The entire cycle over-nights in Kenmare, a nice hotel, and my son and I are sharing a room, naturally enough, I go to the bar to have a few pints with Derek and the rest of the lads. His mother wouldn’t approve of me leaving Jeaic alone in the bedroom. And I would say what the heck was she worried about. Did she think someone was going to break into the room and snatch him. I’d hate to see anyone try, as he’d ‘lamp’ them, would my Jeaic. There are two other sons of cyclers here, one aged a year older than Jeaic, another a year older again. I am pleased that the three have become friends, even though their fathers are rivals. We get the drift from them that they are fierce competitive among each other on behalf of their fathers. We find that amusing, but we are touched and proud as well. Two out of the three young lads are the ‘victims’ of what my mother would call ‘a broken home’. Well my home isn’t broken – thank you very much – it’s just my wife doesn’t live with us no more.
Some of the women in the group have nick-named the three lads, The Three Musketeers and my lad is called Aramis, if you don’t mind. I’m fierce proud of that too. We can all relax more or less when they are together as they are sensible out really, I don’t think any of them smoke or would take a drink or that, you know.
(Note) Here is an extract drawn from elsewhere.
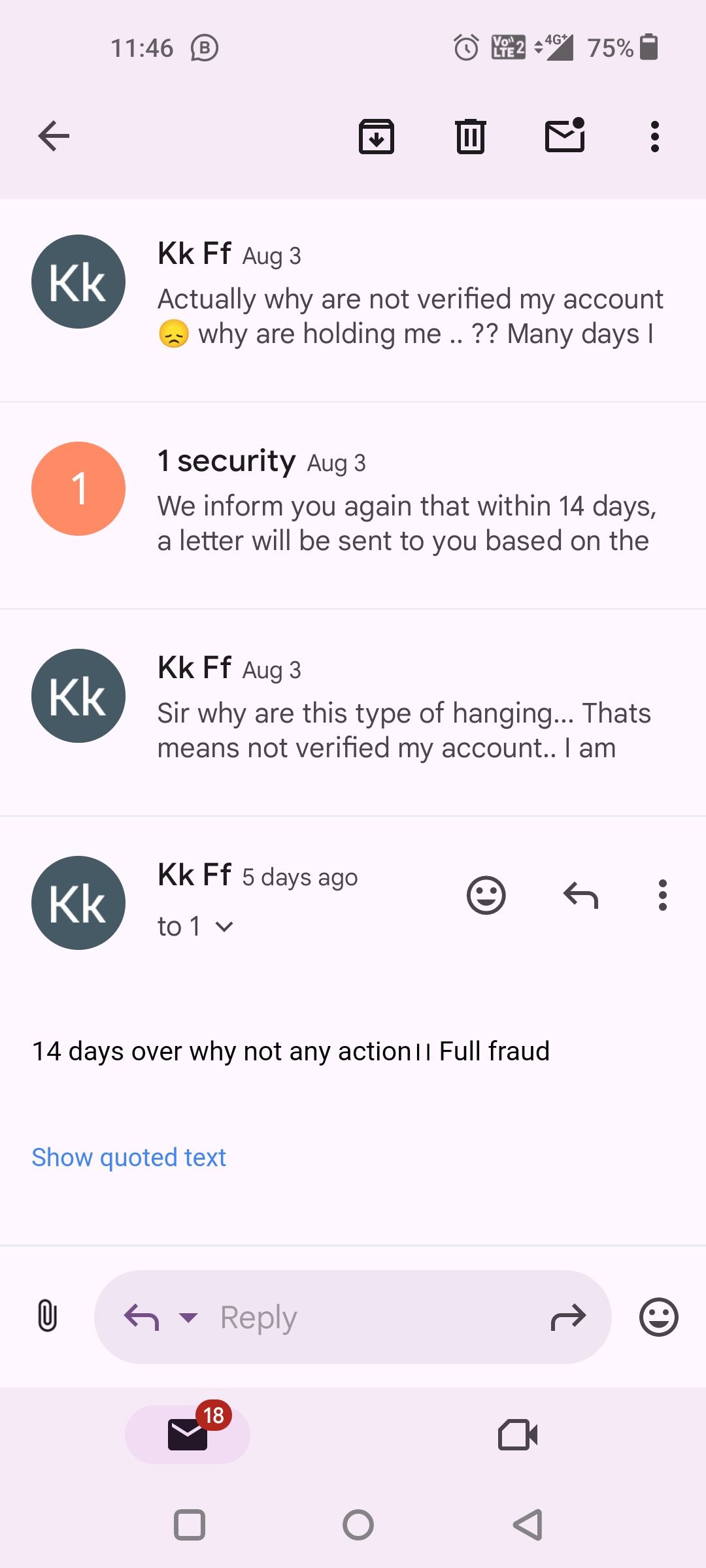
Task: Open reply type dropdown arrow
Action: [x=188, y=1317]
I leave my pint and go for a piss. Derek comes into the gents after me. He pisses a torrent so he does. He says he misses me, that his roommate is going home to the wife tonight and will I come to him? I tell him I can’t, how would I explain my absence to my son, but suggest in a humourous way: “You know what they say about sex the night before an important sporting activity?”
“Aw fuck,” he says, “look I’m sick of it now, so I am. I think maybe it’s time we call it a day.”
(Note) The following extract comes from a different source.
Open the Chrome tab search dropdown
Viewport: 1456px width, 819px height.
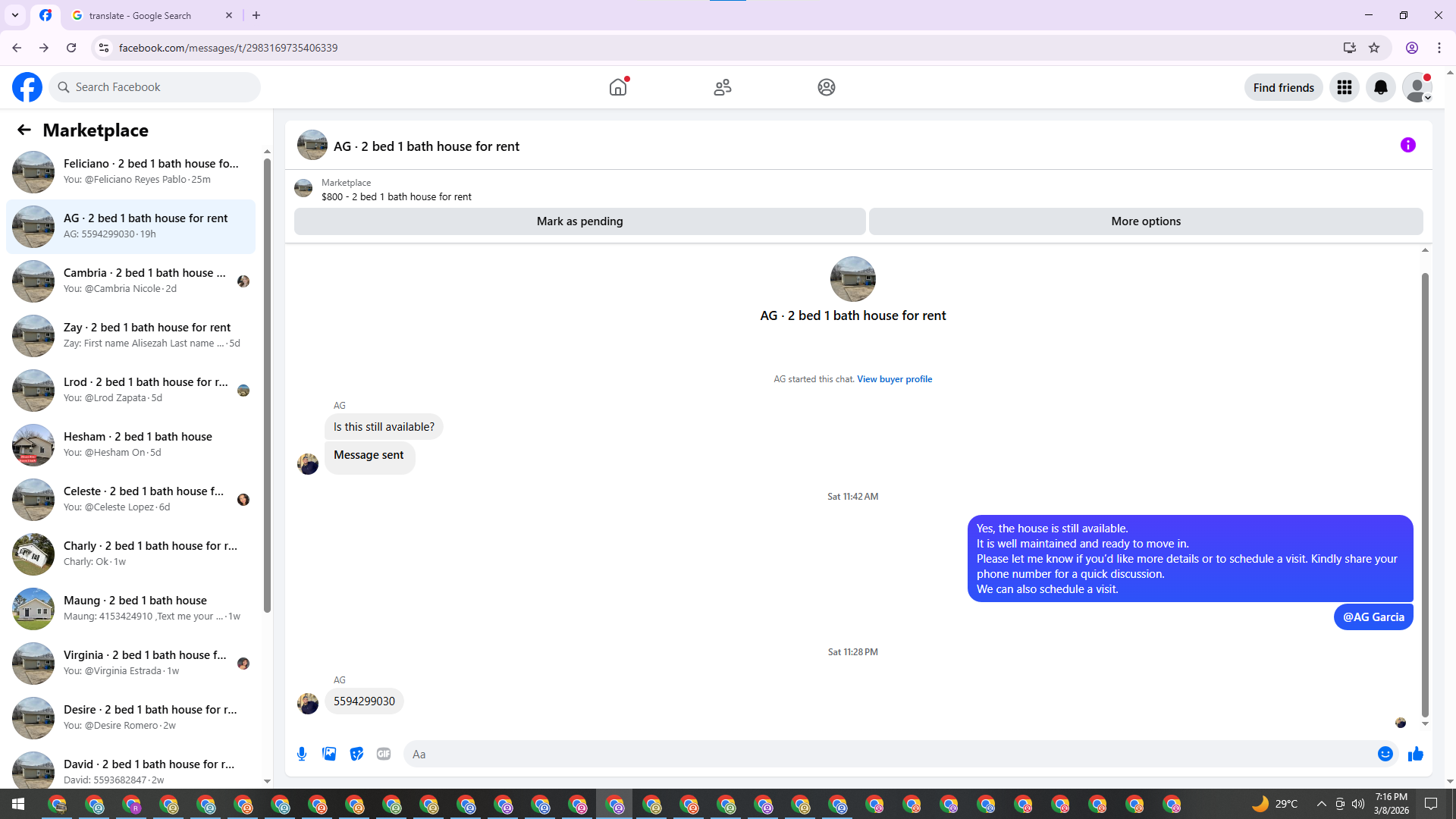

“Listen man, just give me a bit of time, ok, it will all sort itself out. He’s in my school, in FIRST YEAR for flip sake…”
Someone else comes into the gents and we have to break off the conversation. Later I send Derek a text: Christmas. We’ll bring it out into the open at Christmas. 1st term down for Jeaic. When I get to the room Jeaic asks: “Can I have a sleepover with the other musketeers? One of them has a tent, down by the lake.”
“I suppose you can,” says I. “Will ye wake in time for breakfast though.”
“Ah we will,” Jeaic says. “It means you can invite Derek, here, to our room,” my son says to me as he is opening and closing the door.